**TASK INSTRUCTIONS**
Please lift everything from "The first is" down to "Gene Shalit impressions." out of the blog excerpt below, word for word.

Saturday, June 16, 2018

I Have Podcasts!

It suddenly occurs to me that since I started blogging again, I haven't pimped the fact that I have two ongoing podcasts you can enjoy!

The first is called The Dirty Sons Of Pitches, where my friend and writing partner Nate Zoebl and I talk about the new movies of the week and pitch movie ideas based on them. We also play a really dumb game afterwards involving bad Gene Shalit impressions.

http://sonsofpitches.libsyn.com

https://itunes.apple.com/us/podcast/dirty-sons-of-pitches/id511780183?mt=2

The second is called Saturday Night Jive, where my brother and I watch and review a typically obscure movie featuring a randomly selected SNL cast member, due to a weird mutation of our original format that proved unworkable.

http://saturdaynightjive.blogspot.com/

https://itunes.apple.com/us/podcast/saturday-night-jive-podcast/id790767956?mt=2

Check em out if you want.

Friday, June 15, 2018

The Jurassic Games (2018) Review


Growing up on straight to video Full Moon movies and Cannon films schlock has instilled within me a pretty high tolerance for B movie cheese. While many might scoff at the bad special effects, poor acting, or generally low production values of say an Asylum film, I’m usually able to look past those technical problems as long as there’s an interesting story, well told, with characters I come to care about over the course of the narrative. Still, it is extremely rare that a low budget movie released directly to now VOD is good enough to break into my top ten for the year, and I didn’t anticipate it happening this year, that is until I saw The Jurassic Games. I heard about this one last year and it sounded like everything I could ever want in a movie - Jurassic Park meets The Hunger Games (or Battle Royale, or The Running Man, or Turkey Shoot, etc), and I am delighted to say that it lived up to my wildest expectations.

Do I need to recap the plot of this movie for you? It’s called The Jurassic Games and the cynical “this movie meets that movie” pitch structure is literally built into the title. Just go watch it right now. Seriously, I don’t even care what kind of movies you think you like or what your personal tastes are. Stop reading this review, go see this movie, and then come back when you’ve had time to change your pants after you stopped furiously ejaculating into them. The Jurassic Games is exactly what you think it is and exactly as awesome as you want it to be, and if you don’t like it, I’m sorry, but you need to just stop watching movies, because nothing is ever going to be good enough for you, and frankly you just don’t deserve good things in your life. It’s the Hunger Games, with god-damn, motherfucking dinosaurs in it. What more do you people want?

**DATASET CONTENT**

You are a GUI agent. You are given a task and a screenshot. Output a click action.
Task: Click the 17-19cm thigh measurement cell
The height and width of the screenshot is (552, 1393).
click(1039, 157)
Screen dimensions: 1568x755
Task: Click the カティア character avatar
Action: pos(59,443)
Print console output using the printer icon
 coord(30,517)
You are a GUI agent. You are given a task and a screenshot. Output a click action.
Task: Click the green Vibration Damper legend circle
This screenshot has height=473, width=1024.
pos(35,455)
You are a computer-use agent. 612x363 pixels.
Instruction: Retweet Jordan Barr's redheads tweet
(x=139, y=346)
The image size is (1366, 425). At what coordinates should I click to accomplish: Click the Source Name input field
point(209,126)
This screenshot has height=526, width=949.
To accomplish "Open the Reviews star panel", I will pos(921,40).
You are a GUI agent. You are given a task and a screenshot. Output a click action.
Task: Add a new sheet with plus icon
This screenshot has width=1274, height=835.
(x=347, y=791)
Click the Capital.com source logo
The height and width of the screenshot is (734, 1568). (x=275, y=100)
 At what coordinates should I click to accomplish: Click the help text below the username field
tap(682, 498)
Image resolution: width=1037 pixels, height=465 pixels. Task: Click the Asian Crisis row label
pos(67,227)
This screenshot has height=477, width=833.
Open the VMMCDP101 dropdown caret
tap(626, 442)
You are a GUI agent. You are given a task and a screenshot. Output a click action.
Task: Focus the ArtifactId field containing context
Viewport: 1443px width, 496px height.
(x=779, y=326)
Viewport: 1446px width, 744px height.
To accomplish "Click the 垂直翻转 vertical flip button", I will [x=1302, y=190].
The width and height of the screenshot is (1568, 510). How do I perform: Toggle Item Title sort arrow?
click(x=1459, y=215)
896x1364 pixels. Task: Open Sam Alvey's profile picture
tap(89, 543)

**EXERCISE OUTPUT**
The first is called The Dirty Sons Of Pitches, where my friend and writing partner Nate Zoebl and I talk about the new movies of the week and pitch movie ideas based on them. We also play a really dumb game afterwards involving bad Gene Shalit impressions.